On the face of it, these are good days for James Clarence Burke. He is chairman of the Metro Commission's finance committee, which oversees Dade's monetary affairs and its $2.3 billion budget. And he has a lock on his District 2 commission seat for another four-year term; his only foe dropped out of the race in late July. Still, the picnic frivolities belie the fact that the commissioner's life of late has been anything but a romp in the park.
In recent weeks, he has come under the scrutiny of state elections officials and the Florida Bar, not to mention the media. (An attorney, Burke was suspended from the Bar in 1991 and has applied for reinstatement.) The inquiries, in part, concern allegations that Burke misused his own campaign funds in the 1994 re-election race. Now it appears he may also be drawn into a federal investigation involving extraordinary allegations by his erstwhile District 2 opponent: Former candidate Roy Hardemon claims he was coerced off the slate by physical threat and was offered a bribe to remain out of the race.
The public beleaguerment of Burke is also a reflection of a personal life in shambles. Since taking office in the spring of 1993, as his marriage crumbled and his bank accounts hit a low ebb, the commissioner has become something of a nomad, moving between friends' homes and sleeping on couches around town.

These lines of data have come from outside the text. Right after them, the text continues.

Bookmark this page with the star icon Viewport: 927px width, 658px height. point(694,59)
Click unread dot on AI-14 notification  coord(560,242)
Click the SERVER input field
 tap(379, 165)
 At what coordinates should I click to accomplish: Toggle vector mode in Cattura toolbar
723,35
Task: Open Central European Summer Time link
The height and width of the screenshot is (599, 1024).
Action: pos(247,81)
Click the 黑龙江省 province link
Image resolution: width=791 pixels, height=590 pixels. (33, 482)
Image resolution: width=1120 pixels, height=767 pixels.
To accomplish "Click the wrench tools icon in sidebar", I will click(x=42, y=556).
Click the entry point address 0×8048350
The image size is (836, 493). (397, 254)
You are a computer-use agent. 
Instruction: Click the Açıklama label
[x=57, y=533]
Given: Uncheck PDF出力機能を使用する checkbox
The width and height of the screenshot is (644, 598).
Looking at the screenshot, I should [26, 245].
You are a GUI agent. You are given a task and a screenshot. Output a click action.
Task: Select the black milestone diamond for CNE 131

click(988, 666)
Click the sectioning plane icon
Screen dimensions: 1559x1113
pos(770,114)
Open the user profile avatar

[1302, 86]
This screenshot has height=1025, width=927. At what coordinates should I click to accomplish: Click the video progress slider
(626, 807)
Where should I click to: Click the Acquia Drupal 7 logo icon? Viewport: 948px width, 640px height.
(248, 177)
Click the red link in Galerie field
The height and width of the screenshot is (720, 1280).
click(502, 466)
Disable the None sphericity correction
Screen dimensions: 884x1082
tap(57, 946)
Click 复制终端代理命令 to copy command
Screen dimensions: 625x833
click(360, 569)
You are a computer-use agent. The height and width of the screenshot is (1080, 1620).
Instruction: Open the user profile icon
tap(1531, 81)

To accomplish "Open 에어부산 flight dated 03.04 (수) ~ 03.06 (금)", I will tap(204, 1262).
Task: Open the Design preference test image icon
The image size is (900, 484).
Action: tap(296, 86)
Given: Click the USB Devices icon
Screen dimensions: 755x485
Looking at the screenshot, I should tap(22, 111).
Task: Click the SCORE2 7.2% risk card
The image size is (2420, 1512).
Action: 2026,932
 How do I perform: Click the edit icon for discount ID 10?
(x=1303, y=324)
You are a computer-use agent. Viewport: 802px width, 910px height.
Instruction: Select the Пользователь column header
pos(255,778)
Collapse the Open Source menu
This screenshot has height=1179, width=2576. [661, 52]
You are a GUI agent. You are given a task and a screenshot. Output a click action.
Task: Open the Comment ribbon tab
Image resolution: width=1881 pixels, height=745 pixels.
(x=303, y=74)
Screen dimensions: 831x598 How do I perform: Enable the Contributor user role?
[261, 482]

"[Public officials] have private lives, too, and I think people forget that," Burke said several days before his Labor Day picnic, during a lengthy, wide-ranging interview held in the conference room of his new commission district headquarters on NE 125th Street in North Miami. After a few reschedulings, Burke had granted New Times two in-person interviews. The first was an hourlong session, to which the commissioner brought his chief aide, as well as a tape recorder. At the second, a three-hour interview held four days later, the tape recorder was again present but not the aide. A third, shorter conversation was held over the phone. Though his aides had said the long session would be conducted in the presence of an attorney and a political consultant, at the last moment Burke decided against the backup. "I'm probably like too many people who feel the guilty need lawyers," he explained.
Throughout the discussions, Burke was courteous and patient, if a little tense. Dressed in blue jeans and a T-shirt for the first interview, and a pinstripe shirt with floral-print tie for the second, he sat straight up in his chair, his torso pressed snugly against the edge of the conference-room table. Behind him, along the walls, hung about 100 plaques, certificates, and awards given to Burke by community and church groups, universities, and governmental organizations. The commissioner's manner was noticeably absent of the righteous indignation that so often characterizes politicians who are under fire; not once did he raise his voice. But his answers were punctuated by heavy sighs, seeming gusts of pentup pressure and frustration. His speech, made muddy with the residual accent of his native Georgia, was characterized by an apparent habit of talking before thinking, a tendency to give a convoluted and grammatically clumsy response that stumbled far from the pending question.
"The worst thing that can happen is, well, if somebody says, 'You don't need to be in office,' and they take away this office," Burke said at one point, when asked about the possible outcome of the ongoing inquiries. "And let's say the Bar says, 'You don't need to be in the Bar, you don't need to be a lawyer...,'" he went on, his voice tinged with melancholy. "I can think of all the things that can be the worst negative, and I still am confident with who I am and what I can do."
That Burke seems to lack the hubris, the studied synthesis of formality and swagger one would expect of a 46-year-old politician inhabiting the blustery milieu of Dade County government, is particularly surprising, given that he's spent nearly all of the past twelve years in elected office. But then, it's safe to say he wasn't born with a sense of divine right to much.